In the sporting sphere, the debate has played out in what is commonly perceived as the country's most traditionalist of organisations: the GAA. An umbrella term for three games – hurling, handball and Gaelic football – played under rules set by a central body, the GAA presides over the nation's most well subscribed sports and can be considered the sentry of Ireland's pastimes, if not its way of life.
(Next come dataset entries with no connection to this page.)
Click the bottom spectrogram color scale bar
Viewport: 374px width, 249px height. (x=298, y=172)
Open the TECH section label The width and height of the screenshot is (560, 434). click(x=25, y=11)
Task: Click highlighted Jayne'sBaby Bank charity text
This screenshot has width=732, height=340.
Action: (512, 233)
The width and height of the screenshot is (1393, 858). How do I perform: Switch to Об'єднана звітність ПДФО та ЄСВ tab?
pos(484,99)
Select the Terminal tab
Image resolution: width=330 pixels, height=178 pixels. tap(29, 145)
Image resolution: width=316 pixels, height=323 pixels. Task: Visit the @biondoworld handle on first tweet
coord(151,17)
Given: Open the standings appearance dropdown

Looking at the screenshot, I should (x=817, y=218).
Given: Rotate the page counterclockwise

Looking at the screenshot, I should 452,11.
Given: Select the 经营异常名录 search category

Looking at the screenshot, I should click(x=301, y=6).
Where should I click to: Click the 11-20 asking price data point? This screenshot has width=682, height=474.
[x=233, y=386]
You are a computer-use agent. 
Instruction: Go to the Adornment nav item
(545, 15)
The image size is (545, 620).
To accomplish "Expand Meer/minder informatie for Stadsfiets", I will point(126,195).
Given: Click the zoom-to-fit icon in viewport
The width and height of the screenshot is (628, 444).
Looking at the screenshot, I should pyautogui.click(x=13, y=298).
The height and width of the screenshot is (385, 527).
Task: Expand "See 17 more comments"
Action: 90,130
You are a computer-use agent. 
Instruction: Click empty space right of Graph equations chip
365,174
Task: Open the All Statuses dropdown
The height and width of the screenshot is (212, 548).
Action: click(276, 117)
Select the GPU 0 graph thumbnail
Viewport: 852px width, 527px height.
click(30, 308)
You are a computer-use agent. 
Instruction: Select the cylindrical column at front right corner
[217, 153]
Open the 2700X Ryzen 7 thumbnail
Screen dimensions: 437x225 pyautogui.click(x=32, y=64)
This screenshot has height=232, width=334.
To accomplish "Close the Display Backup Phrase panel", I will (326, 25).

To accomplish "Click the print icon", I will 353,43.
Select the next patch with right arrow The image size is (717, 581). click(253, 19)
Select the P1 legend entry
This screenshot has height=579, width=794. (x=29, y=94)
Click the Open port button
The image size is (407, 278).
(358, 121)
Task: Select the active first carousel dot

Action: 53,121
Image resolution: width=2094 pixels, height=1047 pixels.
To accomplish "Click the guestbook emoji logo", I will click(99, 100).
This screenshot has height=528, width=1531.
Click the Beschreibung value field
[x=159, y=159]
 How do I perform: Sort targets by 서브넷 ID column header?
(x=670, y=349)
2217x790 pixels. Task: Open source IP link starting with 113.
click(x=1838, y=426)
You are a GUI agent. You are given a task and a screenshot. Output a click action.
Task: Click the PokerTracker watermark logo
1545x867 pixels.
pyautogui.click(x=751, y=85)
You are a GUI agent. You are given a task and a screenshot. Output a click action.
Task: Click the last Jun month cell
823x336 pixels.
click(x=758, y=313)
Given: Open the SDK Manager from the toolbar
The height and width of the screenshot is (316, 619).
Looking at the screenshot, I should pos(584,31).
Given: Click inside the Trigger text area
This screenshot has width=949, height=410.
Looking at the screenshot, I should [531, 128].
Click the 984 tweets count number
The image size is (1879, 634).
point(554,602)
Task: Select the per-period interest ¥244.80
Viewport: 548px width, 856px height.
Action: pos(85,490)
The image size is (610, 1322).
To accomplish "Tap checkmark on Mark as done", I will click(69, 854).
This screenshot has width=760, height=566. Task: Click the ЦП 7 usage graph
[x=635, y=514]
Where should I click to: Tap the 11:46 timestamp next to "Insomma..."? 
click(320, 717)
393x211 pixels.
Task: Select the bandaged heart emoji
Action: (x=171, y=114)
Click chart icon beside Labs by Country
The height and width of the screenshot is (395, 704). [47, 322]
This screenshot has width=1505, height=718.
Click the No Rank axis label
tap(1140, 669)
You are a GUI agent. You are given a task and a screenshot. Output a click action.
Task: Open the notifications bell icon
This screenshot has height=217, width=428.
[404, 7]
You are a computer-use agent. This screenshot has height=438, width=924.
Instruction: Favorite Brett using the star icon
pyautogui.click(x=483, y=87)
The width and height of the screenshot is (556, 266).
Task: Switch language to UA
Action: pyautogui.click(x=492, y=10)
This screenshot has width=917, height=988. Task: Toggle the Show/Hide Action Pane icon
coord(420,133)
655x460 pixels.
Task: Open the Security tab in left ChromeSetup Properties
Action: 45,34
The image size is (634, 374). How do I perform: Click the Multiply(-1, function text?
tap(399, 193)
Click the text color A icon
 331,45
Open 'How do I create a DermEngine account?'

Largely unknown outside the country, GAA matches are the source of fierce rivalry within Ireland | Image via

The games are played by elite amateurs. Five days a week they are teachers, builders, students, solicitors, and everything in between. On a Sunday they are the bold protectors of a county's pride; exhilarating and exalted everymen and women prepared to batter seven shades of shit out of each other and turn up for work on Monday morning. The stands rumble and sway to a chorus of names – usually the first: Dans, Henrys, Davys, Jayos.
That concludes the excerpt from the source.